In For Whom the Bell Tolls, Ernest Hemingway graphically describes the brutality of the Spanish Civil War.  Many consider it Hemingway's greatest work, with its theme of what it means to sacrifice oneself for a higher ideal.  The novel is told primarily through the thoughts and experiences of the protagonist, Robert Jordan, and his companion Maria, a young Spanish woman whose life has been shattered by her parents' execution and her rape at the hands of the Falangists (part of the fascist coalition).

The novel draws heavily on Hemingway's own experiences in the Spanish Civil War as a reporter for the North American Newspaper Alliance and is one of his best-selling novels.  As a side note, in 1940, the U.S. Post Office declared the book "nonmailable" due to its "graphic" depiction of sex and violence.  My, how times have changed!
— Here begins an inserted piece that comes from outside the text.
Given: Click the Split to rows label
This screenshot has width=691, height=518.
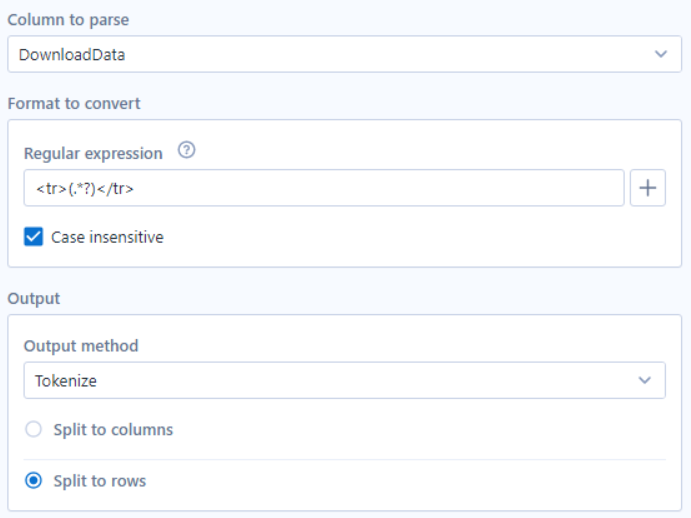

As the novel closes, Jordan is maimed when a tank shoots his horse out from under him.  Knowing that his wound is so severe that it is highly unlikely that he will survive and that he would slow the others down, he bids farewell to Maria and ensures her escape to safety with the surviving guerrillas.  He assures her repeatedly that they are now one — where she goes, he will be too. 
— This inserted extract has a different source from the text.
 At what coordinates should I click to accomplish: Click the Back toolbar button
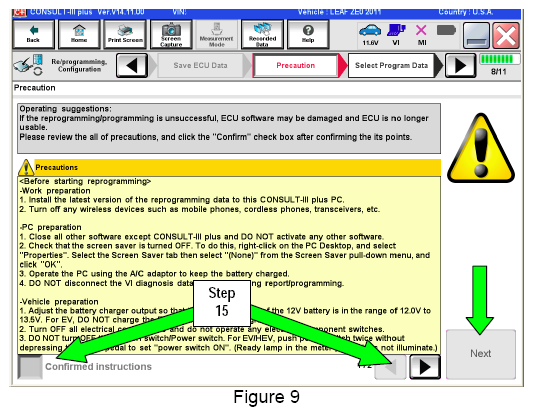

At the end of the day, as Earnest Hemingway, channeling poet John Donne, cautioned us, like it or not, all of us are part of mankind, and the death of any man, no matter where on the planet, diminishes us all.  He admonishes us to "never send one to know for whom the bell tolls; for it tolls for thee" —  words we should strive to live by in this crazy, violent, and at times irrational world.

Image via Max Pixel.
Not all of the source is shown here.